### DATA TO EXAMINE ###
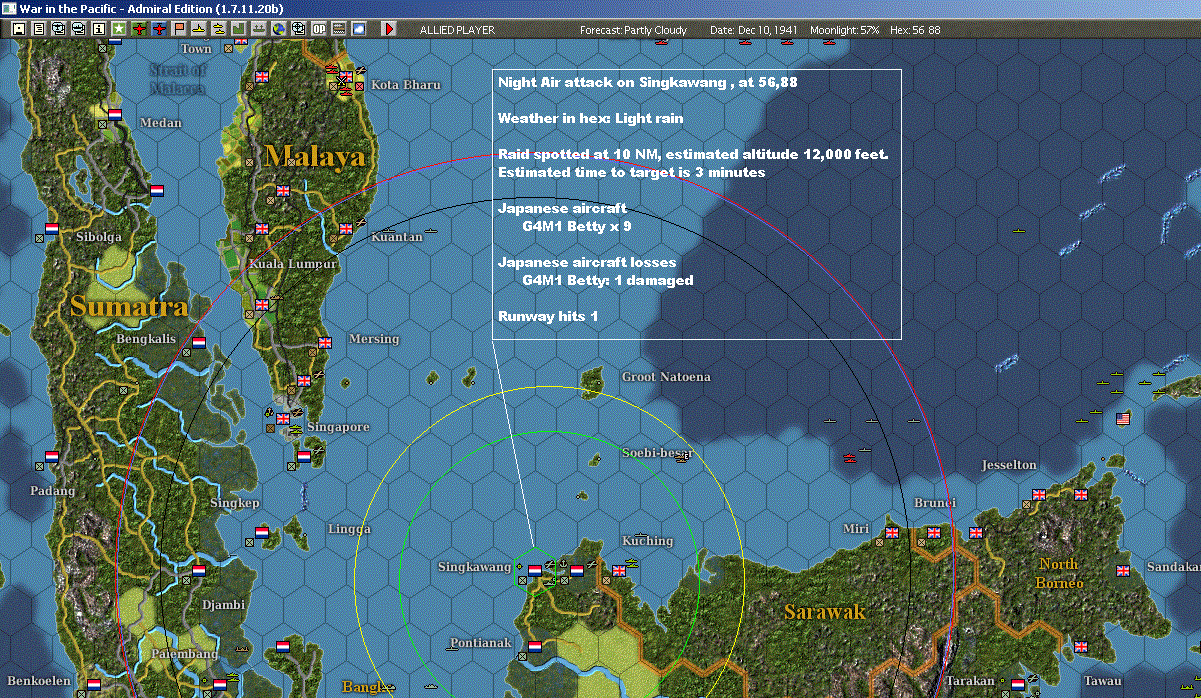Select the Dutch flag at Pontianak
The height and width of the screenshot is (698, 1201).
536,645
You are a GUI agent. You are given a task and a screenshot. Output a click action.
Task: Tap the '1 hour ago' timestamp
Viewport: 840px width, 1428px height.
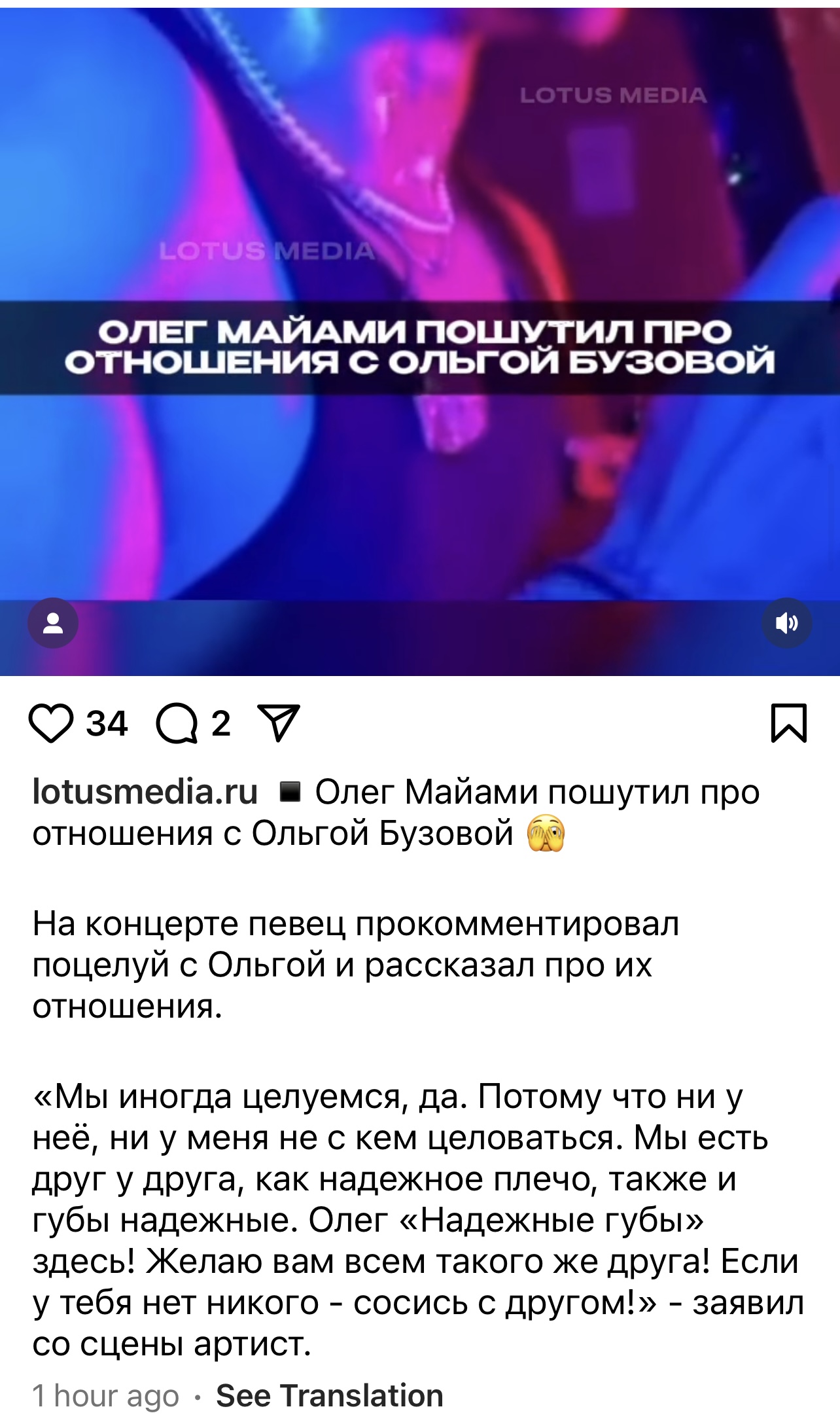(x=106, y=1396)
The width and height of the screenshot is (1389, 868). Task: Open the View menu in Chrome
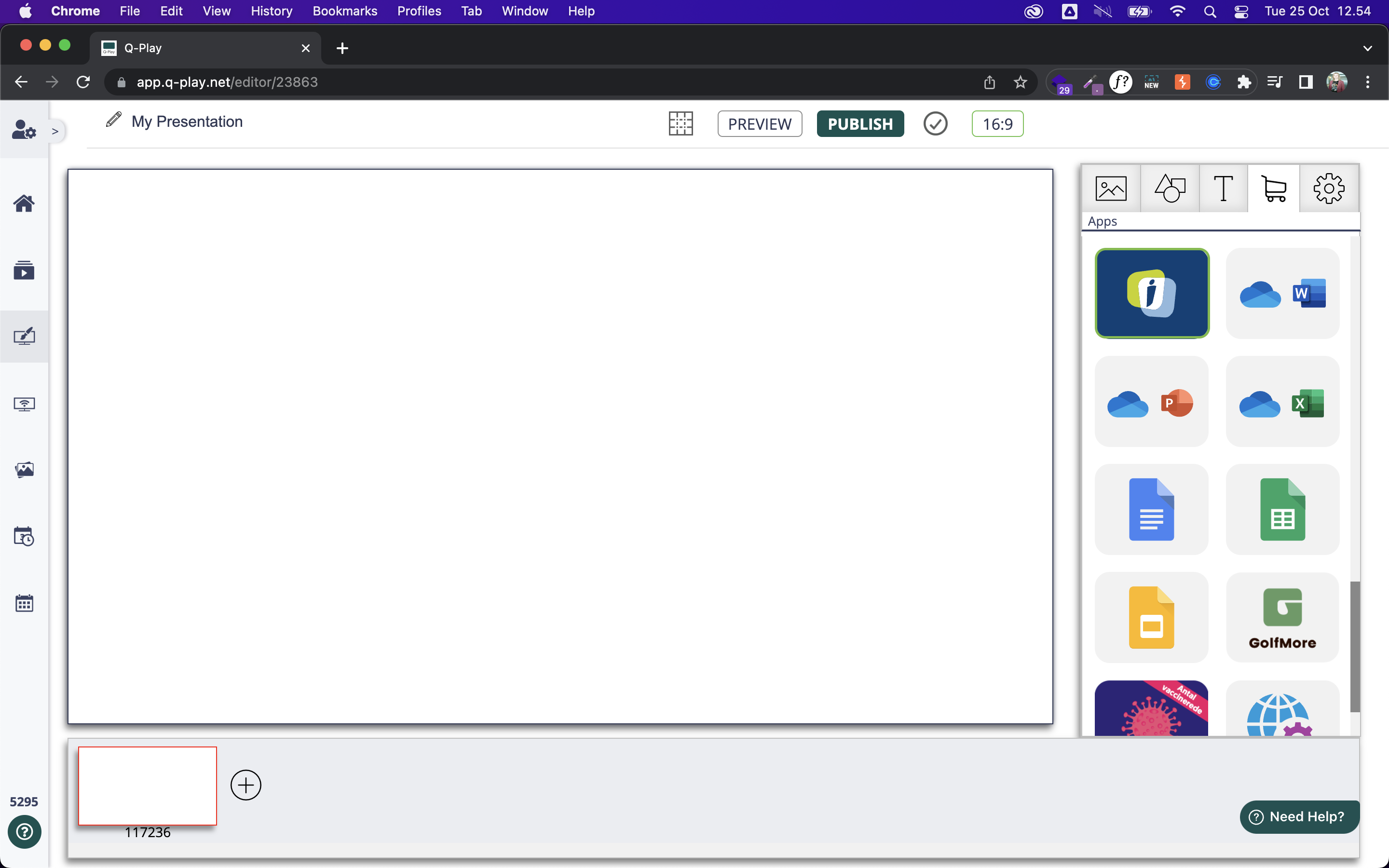coord(216,12)
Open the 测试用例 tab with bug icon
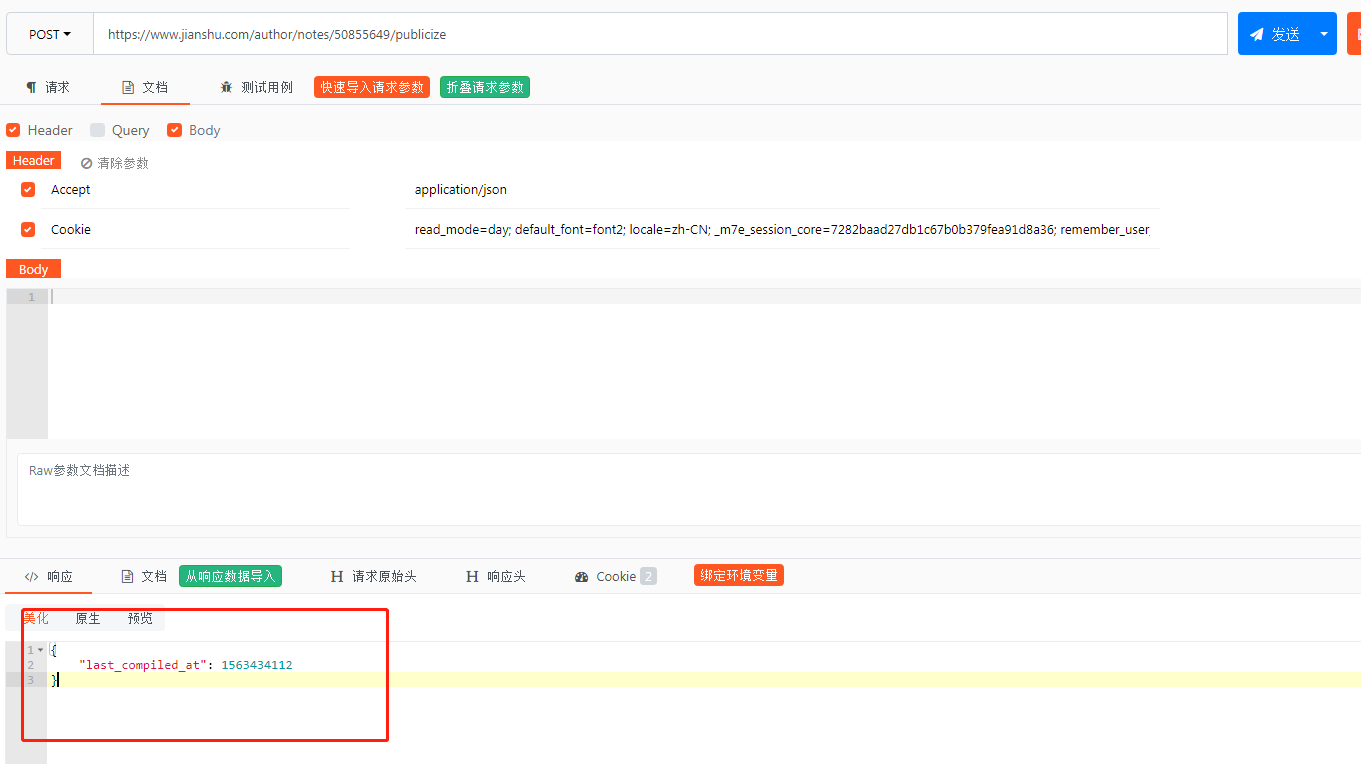Image resolution: width=1361 pixels, height=764 pixels. pyautogui.click(x=256, y=87)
###
The answer should consist solely of the lines from the one containing "Viewport: 840px width, 1428px height." through the last line of the material, copied exactly, with pictures left out.

> _EXERCISE RESULT_
Viewport: 840px width, 1428px height.
(x=106, y=1396)
The width and height of the screenshot is (1389, 868). Task: Open the View menu in Chrome
coord(216,12)
Open the 测试用例 tab with bug icon
Image resolution: width=1361 pixels, height=764 pixels. pyautogui.click(x=256, y=87)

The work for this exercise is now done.